Io, che non mi sono mai sentito l’inventore della bicicletta né tantomeno il pronipote di Leonardo da Vinci, trovo più scandaloso l’approccio mentale che viene inculcato a livello giovanile dai nostri tecnici. Un mese fa al «Giro della Primavera d’Italia», dove i nostri hanno fatto il bello e il cattivo tempo, vincendo di tutto e di più, abbiamo assistito a uno spettacolo semplicemente imbarazzante. Due formazioni azzurre, ultrapreparate, al cospetto di un piccolo mondo, rappresentato da nazioni ognuna composta di sei corridori. Insomma, una bella sfida di dodici atleti fasciati d’azzurro, contro nazionali (nemmeno tanto competitive) di sei atleti ciascuna. Più che ad una corsa abbiamo assistito ad un campionato sociale: che goduria! E il ct Fusi felice, con i suoi apparecchietti elettronici impegnato non a battere la concorrenza ma a tenere a bada i suoi ragazzotti smaniosi (giustamente) di competizione. Questo è il vero scandalo: vedere China e compagni contropedalare perché così è stato deciso all’ora di colazione. Quì c’è qualcosa che non torna: corridori professionisti che vengono trattati come dilettanti e dilettanti che vengono elevati al rango di professionisti. D’altra parte - diciamocelo pure - ci sono troppi professionisti che pagano per correre, mentre ci sono dilettanti che vengono ricoperti d’oro prima ancora d’aver dimostrato il loro reale talento. È un mondo fatto così, che gira al contrario, ed è questo che va combattuto con tutte le forze. Forse sragiono, non comprendo alcuni passaggi, ma io la vedo così. Non è scandaloso il vedere Brasi che parla in una fase cruciale della corsa via radio con il suo tecnico, Gianluigi Stanga, ma è intollerabile che China e compagni vengano «inibiti» a fare ciò che il loro istinto li porterebbe a fare. Privare dei ragazzi del loro agonismo è un «reato sportivo»; organizzare il lavoro di atleti professionisti i quali possono ricorrere a tutti i «ferri del mestiere» è segno di grande professionalità.

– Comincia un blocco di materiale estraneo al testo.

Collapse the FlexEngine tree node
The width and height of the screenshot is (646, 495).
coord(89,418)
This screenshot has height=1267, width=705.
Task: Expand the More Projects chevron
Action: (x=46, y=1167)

Bartoli, che ha potuto beneficiare di Bettini collegato via radio con Parsani, non ci è parso meno fantasioso e poetico del solito. Ha solo messo a frutto conoscenze tecniche e tecnologiche per rendere più alta la sua Liegi.
La storia del ciclismo è infarcita di equivoci e tradimenti; di corridori professionisti che fasciati d’azzurro fanno finta di non conoscersi e corrono per logiche tutte loro. L’augurio che da appassionato mi faccio (e faccio a Fusi) è che le radioline e il dialogo trionfino nella squadra azzurra professionistica ai mondiali di Valkenburg. E che gli Under 23 sappiano ascoltare più il loro istinto che la voce gracchiante di Antonio Fusi. La vera missione del neo ct azzurro non è quella di fare il padre padrone con una squadra di ragazzini, ma sintonizzare sulle stesse lunghezze d’onda quella dei professionisti: con o senza «radioline».